Text section:
Monitoring

Reference documentation for the metrics reported by Spinnaker microservices

If you’re looking on instructions for how to install or setup monitoring, checkout the Enable Monitoring section in the Spinnaker Setup Guide .

Metrics overview

A Spinnaker metric is a named collection of measurements used to track a type of activity over time. There are two basic types of metrics: counters and gauges. A counter measures how many times the activity occured over the lifetime of the process (e.g. how many actions have ever occurred) whereas a gauge measures an instantaneous value (e.g. how many actions are active now).

Each recorded measurement has a set of tags and a timestamped value. The tags are used to capture the context or aspect of the value. For example, each Spinnaker microservice uses a single counter metric (“controller.invocations”) to monitor how many HTTP calls it handled. Since the microservices have many different HTTP endpoints, they add a tag (“method”) to the measurement indicating which was called. Internally the endpoints are grouped together for different types that are managed by a particular controller, so the measurements are also tagged with a “controller” tag.

Information shown:
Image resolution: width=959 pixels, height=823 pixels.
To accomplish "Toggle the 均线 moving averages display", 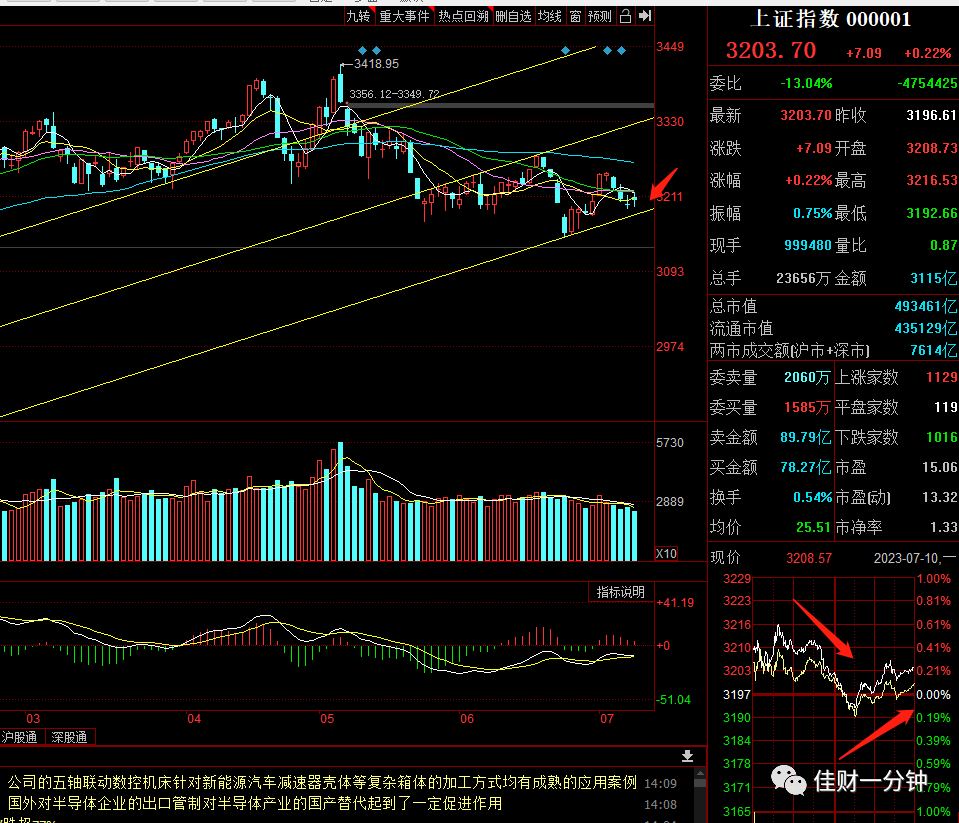I will (x=549, y=17).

What is asked:
Answer these questions from the monitoring text above:
(a) What are the two basic types of Spinnaker metrics?
(b) Which counter metric does each Spinnaker microservice use to monitor how many HTTP calls it handled?
(c) Which tag is added to show which HTTP endpoint was called?

Expected answer:
(a) Counters and gauges.
(b) "controller.invocations"
(c) "method"